Prompt: Please copy the material from the line holding "This screenshot has width=1565, height=485." through the end of the material, inclusive, swapping "screenshot" for "image" and leaving everything else unchanged. Leave the pictures out of your answer.

Items:
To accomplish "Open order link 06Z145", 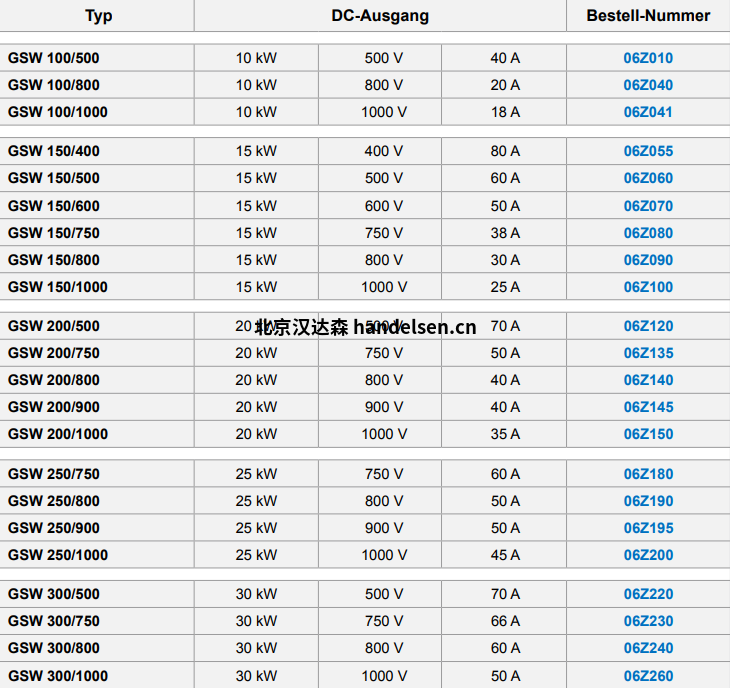I will (x=648, y=407).
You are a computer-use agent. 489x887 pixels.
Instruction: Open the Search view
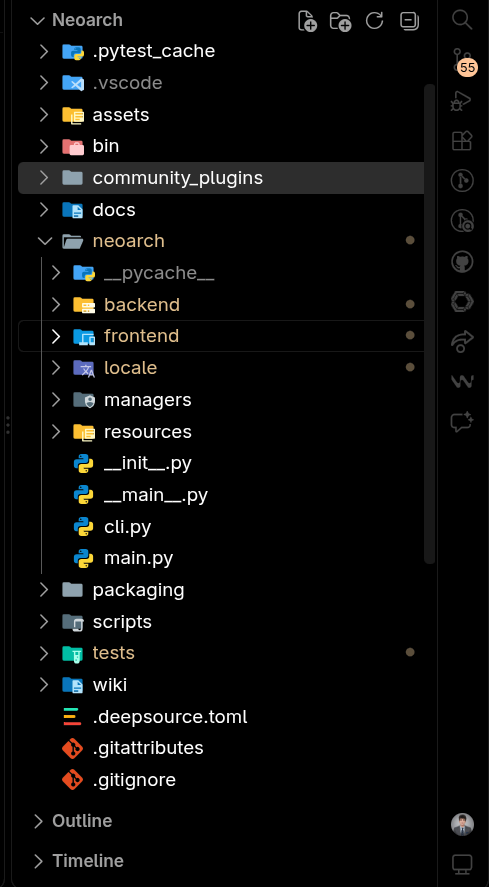462,20
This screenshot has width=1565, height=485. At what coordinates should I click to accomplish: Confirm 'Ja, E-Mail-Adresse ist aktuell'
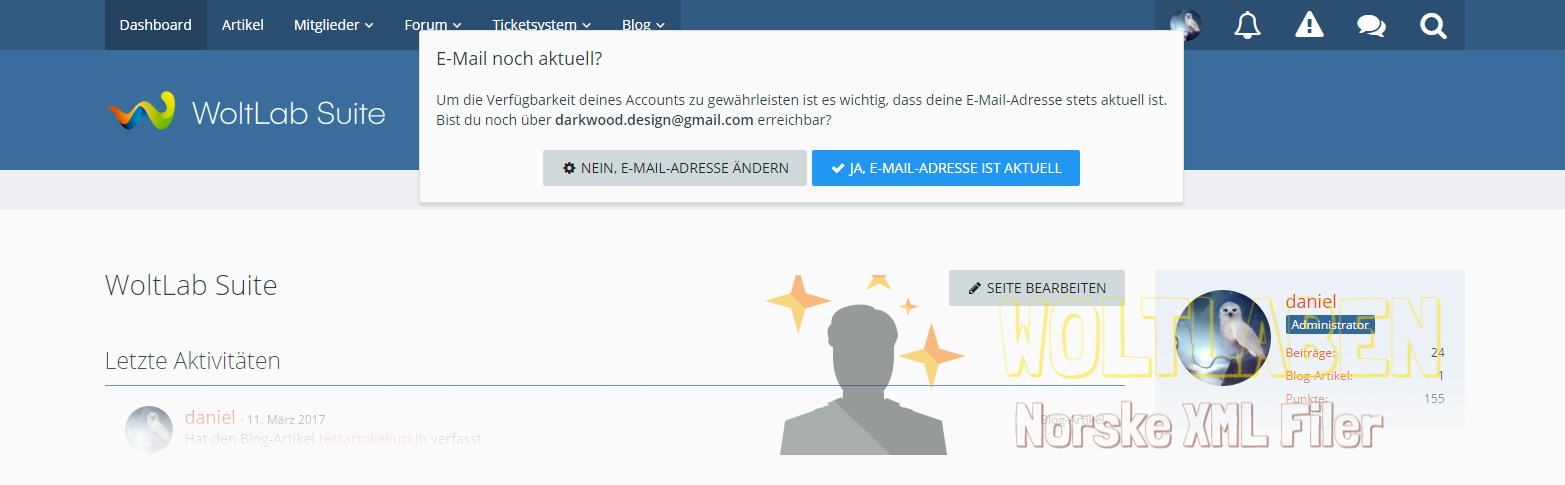click(x=945, y=168)
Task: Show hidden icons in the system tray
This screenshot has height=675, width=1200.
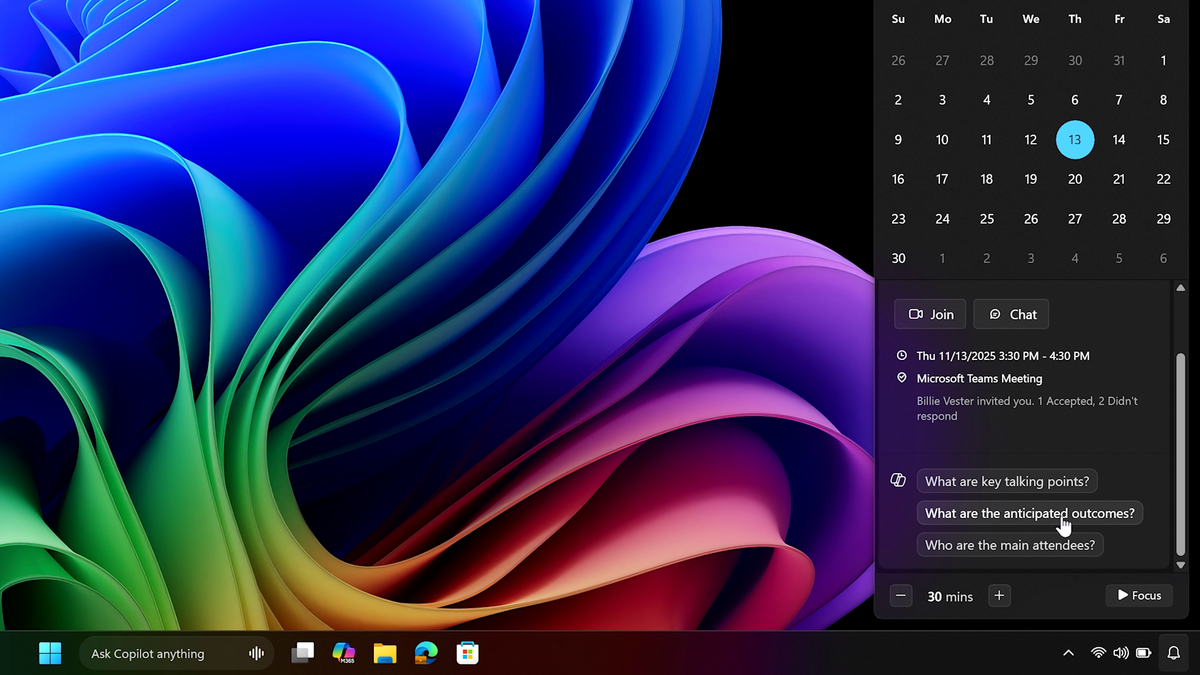Action: pyautogui.click(x=1068, y=653)
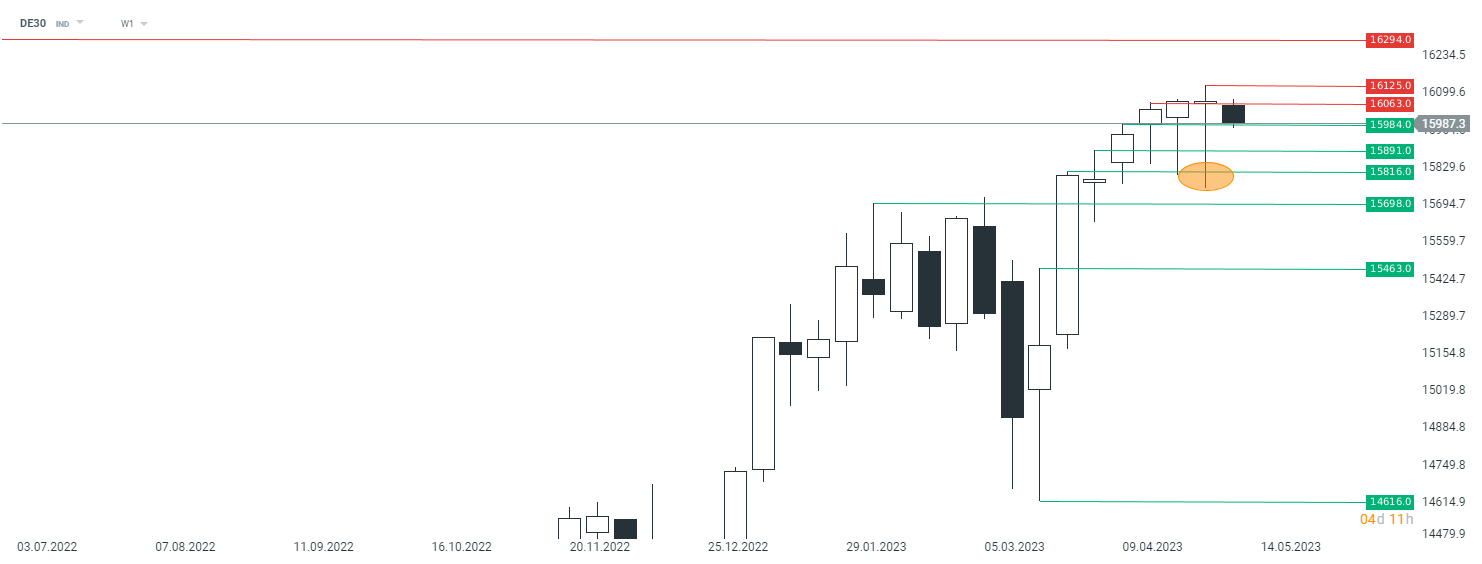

Result for this exercise:
This image has width=1565, height=485. At what coordinates should I click to accomplish: Confirm 'Ja, E-Mail-Adresse ist aktuell'
click(x=945, y=168)
Task: Show hidden icons in the system tray
This image has height=675, width=1200.
Action: pyautogui.click(x=1068, y=653)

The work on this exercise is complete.